- _What the task requires_
Can you reproduce the listing below word for word, with nothing left out or changed?
——
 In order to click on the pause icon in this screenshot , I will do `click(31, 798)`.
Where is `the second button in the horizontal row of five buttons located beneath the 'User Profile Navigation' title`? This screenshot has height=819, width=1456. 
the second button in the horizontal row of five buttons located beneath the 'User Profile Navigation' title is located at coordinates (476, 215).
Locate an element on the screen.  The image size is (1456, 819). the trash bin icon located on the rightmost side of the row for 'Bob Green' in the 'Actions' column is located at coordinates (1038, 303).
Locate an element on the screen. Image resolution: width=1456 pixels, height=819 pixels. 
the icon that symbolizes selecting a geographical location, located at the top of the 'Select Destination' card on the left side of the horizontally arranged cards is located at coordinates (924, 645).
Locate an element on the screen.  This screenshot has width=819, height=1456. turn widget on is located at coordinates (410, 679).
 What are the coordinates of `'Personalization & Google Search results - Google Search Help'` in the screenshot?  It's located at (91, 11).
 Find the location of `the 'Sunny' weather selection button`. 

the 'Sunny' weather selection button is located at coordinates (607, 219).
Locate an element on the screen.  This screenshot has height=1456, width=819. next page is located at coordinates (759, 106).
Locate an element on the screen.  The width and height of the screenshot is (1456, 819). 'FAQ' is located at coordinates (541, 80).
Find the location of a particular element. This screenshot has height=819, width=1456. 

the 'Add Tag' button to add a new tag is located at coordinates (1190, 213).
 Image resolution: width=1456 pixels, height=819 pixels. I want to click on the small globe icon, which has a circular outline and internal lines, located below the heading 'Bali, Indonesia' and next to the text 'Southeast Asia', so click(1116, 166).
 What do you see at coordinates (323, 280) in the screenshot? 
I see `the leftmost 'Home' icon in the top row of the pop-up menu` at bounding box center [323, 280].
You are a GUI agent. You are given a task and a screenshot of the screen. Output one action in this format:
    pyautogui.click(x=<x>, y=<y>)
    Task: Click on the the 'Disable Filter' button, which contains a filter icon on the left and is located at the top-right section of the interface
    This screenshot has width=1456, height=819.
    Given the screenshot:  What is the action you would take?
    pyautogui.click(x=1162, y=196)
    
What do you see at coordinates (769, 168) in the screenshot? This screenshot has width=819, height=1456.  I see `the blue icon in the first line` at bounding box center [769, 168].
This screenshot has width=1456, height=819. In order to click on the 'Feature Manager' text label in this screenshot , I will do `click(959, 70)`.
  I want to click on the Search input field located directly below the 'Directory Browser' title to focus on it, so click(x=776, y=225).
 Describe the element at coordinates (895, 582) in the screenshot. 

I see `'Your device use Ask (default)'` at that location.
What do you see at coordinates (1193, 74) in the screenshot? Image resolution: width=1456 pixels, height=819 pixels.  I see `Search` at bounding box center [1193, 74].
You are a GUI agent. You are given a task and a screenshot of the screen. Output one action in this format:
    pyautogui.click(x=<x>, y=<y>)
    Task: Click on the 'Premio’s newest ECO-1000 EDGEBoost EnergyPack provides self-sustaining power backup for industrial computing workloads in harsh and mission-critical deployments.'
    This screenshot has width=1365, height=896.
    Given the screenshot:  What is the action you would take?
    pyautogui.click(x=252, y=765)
——
- _Exercise response_
 In order to click on the pause icon in this screenshot , I will do `click(31, 798)`.
Where is `the second button in the horizontal row of five buttons located beneath the 'User Profile Navigation' title`? This screenshot has height=819, width=1456. 
the second button in the horizontal row of five buttons located beneath the 'User Profile Navigation' title is located at coordinates (476, 215).
Locate an element on the screen.  The image size is (1456, 819). the trash bin icon located on the rightmost side of the row for 'Bob Green' in the 'Actions' column is located at coordinates (1038, 303).
Locate an element on the screen. Image resolution: width=1456 pixels, height=819 pixels. 
the icon that symbolizes selecting a geographical location, located at the top of the 'Select Destination' card on the left side of the horizontally arranged cards is located at coordinates (924, 645).
Locate an element on the screen.  This screenshot has width=819, height=1456. turn widget on is located at coordinates (410, 679).
 What are the coordinates of `'Personalization & Google Search results - Google Search Help'` in the screenshot?  It's located at (91, 11).
 Find the location of `the 'Sunny' weather selection button`. 

the 'Sunny' weather selection button is located at coordinates (607, 219).
Locate an element on the screen.  This screenshot has height=1456, width=819. next page is located at coordinates (759, 106).
Locate an element on the screen.  The width and height of the screenshot is (1456, 819). 'FAQ' is located at coordinates (541, 80).
Find the location of a particular element. This screenshot has height=819, width=1456. 

the 'Add Tag' button to add a new tag is located at coordinates (1190, 213).
 Image resolution: width=1456 pixels, height=819 pixels. I want to click on the small globe icon, which has a circular outline and internal lines, located below the heading 'Bali, Indonesia' and next to the text 'Southeast Asia', so click(1116, 166).
 What do you see at coordinates (323, 280) in the screenshot? 
I see `the leftmost 'Home' icon in the top row of the pop-up menu` at bounding box center [323, 280].
You are a GUI agent. You are given a task and a screenshot of the screen. Output one action in this format:
    pyautogui.click(x=<x>, y=<y>)
    Task: Click on the the 'Disable Filter' button, which contains a filter icon on the left and is located at the top-right section of the interface
    This screenshot has width=1456, height=819.
    Given the screenshot:  What is the action you would take?
    pyautogui.click(x=1162, y=196)
    
What do you see at coordinates (769, 168) in the screenshot? This screenshot has width=819, height=1456.  I see `the blue icon in the first line` at bounding box center [769, 168].
This screenshot has width=1456, height=819. In order to click on the 'Feature Manager' text label in this screenshot , I will do `click(959, 70)`.
  I want to click on the Search input field located directly below the 'Directory Browser' title to focus on it, so click(x=776, y=225).
 Describe the element at coordinates (895, 582) in the screenshot. 

I see `'Your device use Ask (default)'` at that location.
What do you see at coordinates (1193, 74) in the screenshot? Image resolution: width=1456 pixels, height=819 pixels.  I see `Search` at bounding box center [1193, 74].
You are a GUI agent. You are given a task and a screenshot of the screen. Output one action in this format:
    pyautogui.click(x=<x>, y=<y>)
    Task: Click on the 'Premio’s newest ECO-1000 EDGEBoost EnergyPack provides self-sustaining power backup for industrial computing workloads in harsh and mission-critical deployments.'
    This screenshot has width=1365, height=896.
    Given the screenshot:  What is the action you would take?
    pyautogui.click(x=252, y=765)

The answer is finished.